→ Text provided
──────

By far the most impor­tant of these is union den­si­ty: the per­cent­age of work­ers who are cov­ered by a union con­tract or col­lec­tive bar­gain­ing agree­ment.[27]  Around the world, wher­ev­er work­ers have unions, they get bet­ter pay.[28]  The most recent esti­mates sug­gest that union­iza­tion increas­es an indi­vid­ual work­er’s pay by about 17%,[29] but some argue that the effect on total pay (includ­ing ben­e­fits) could be as high as 43%.[30]  Though researchers argue over the exact fig­ure, research con­sis­tent­ly shows that unions increase work­ers’ wages.

In the end the key issue is bar­gain­ing pow­er.  Obvi­ous­ly, work­ers who bar­gain as part of a union are in a bet­ter bar­gain­ing posi­tion than work­ers who don’t have a union.  But it’s not just a mat­ter of unions.  Where unem­ploy­ment ben­e­fits are gen­er­ous, work­ers can bar­gain hard­er, since it’s not cat­a­stroph­ic if they lose their jobs.  And hav­ing a good min­i­mum wage means that when unem­ployed work­ers run out of insur­ance pay­ments they can be sure of earn­ing at least a liv­ing wage when they do go back to work.

──────

→ Data extract
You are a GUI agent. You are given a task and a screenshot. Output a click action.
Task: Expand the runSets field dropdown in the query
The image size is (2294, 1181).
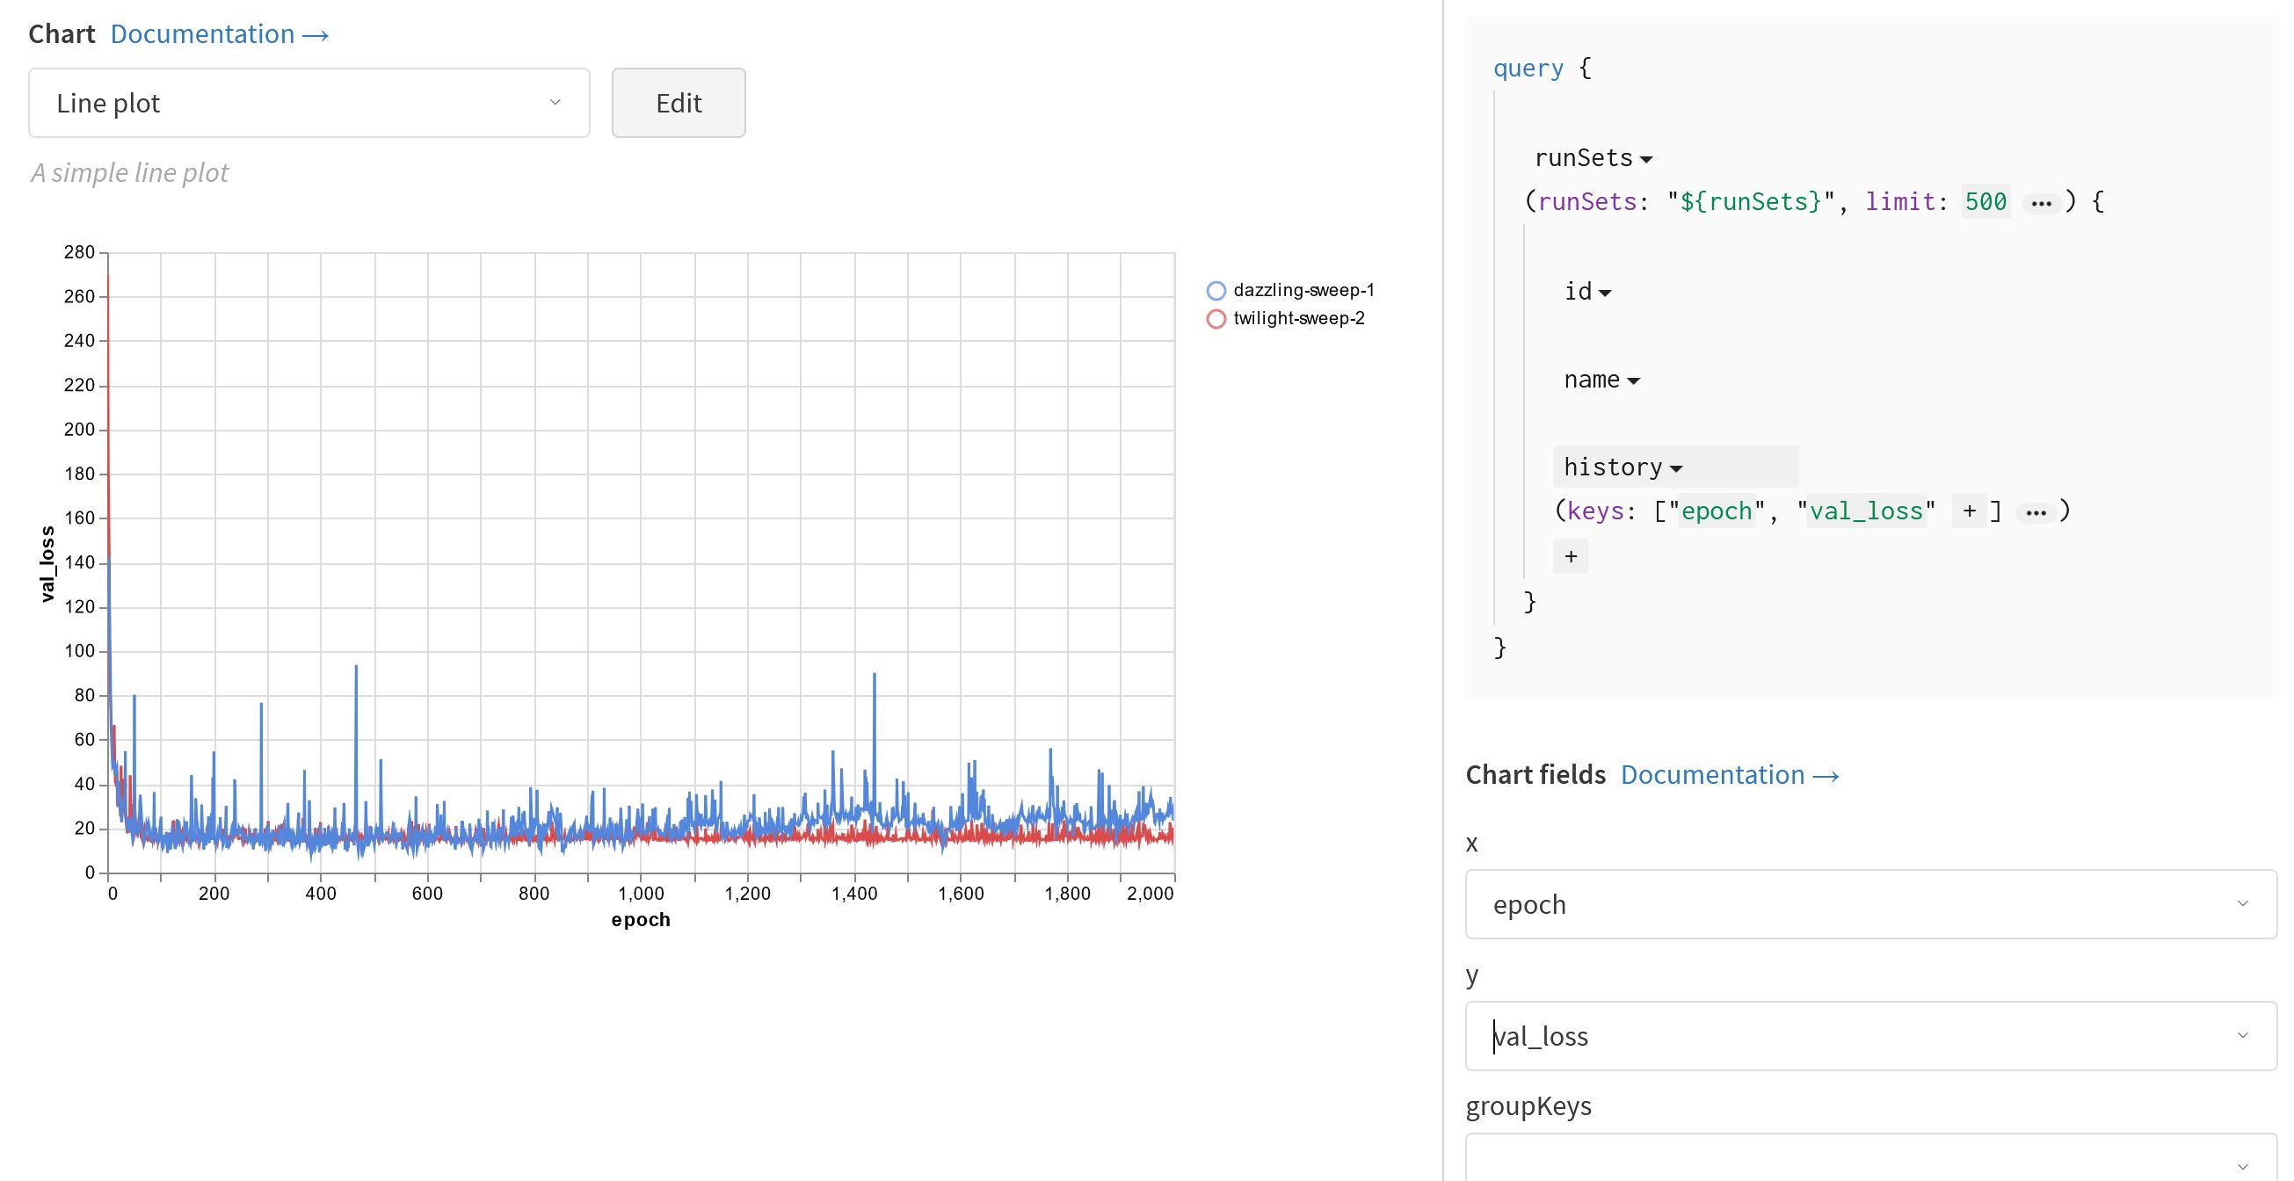1648,158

──────

→ Challenge 1
According to the passage on unions and wages, by about what percentage do the most recent estimates suggest unionization raises an individual worker's pay?
→ Challenge 2
Write the next part of the passage on unions and wages, beginning after its final sentence.

→ Final result 1
About 17%.

→ Final result 2
So how does Amer­i­ca com­pare on union cov­er­age?  As the fig­ure below makes clear, the Unit­ed States has just about the low­est lev­el of union cov­er­age in the world.[31]  This fig­ure com­pares the pro­por­tion of work­ers who are cov­ered by union-type col­lec­tive bar­gain­ing con­tracts across the Unit­ed States and 11 west­ern Euro­pean coun­tries.  Union cov­er­age in the Unit­ed States is now low­er (by far) than any­where in west­ern Europe.  Even at its height in 1953, US union cov­er­age was low by Euro­pean stan­dards.  Today it is absolute­ly in the base­ment.

At the union peak in 1953 well over 40% of Amer­i­can work­ers were cov­ered by col­lec­tive bar­gain­ing agree­ments.  Con­sid­er­ing that union work­ers were nev­er very poor and nev­er very rich, that 40% accounts for the major­i­ty of the Mid­dle Six­ty.  In oth­er words, it used to be nor­mal for Amer­i­cans to be in a union.  Ralph Kram­den, Archie Bunker, and Fred Flint­stone were all union mem­bers.  Ronald Rea­gan was a six-term union pres­i­dent before he became a politi­cian.  In 1960 he even called his union out on strike!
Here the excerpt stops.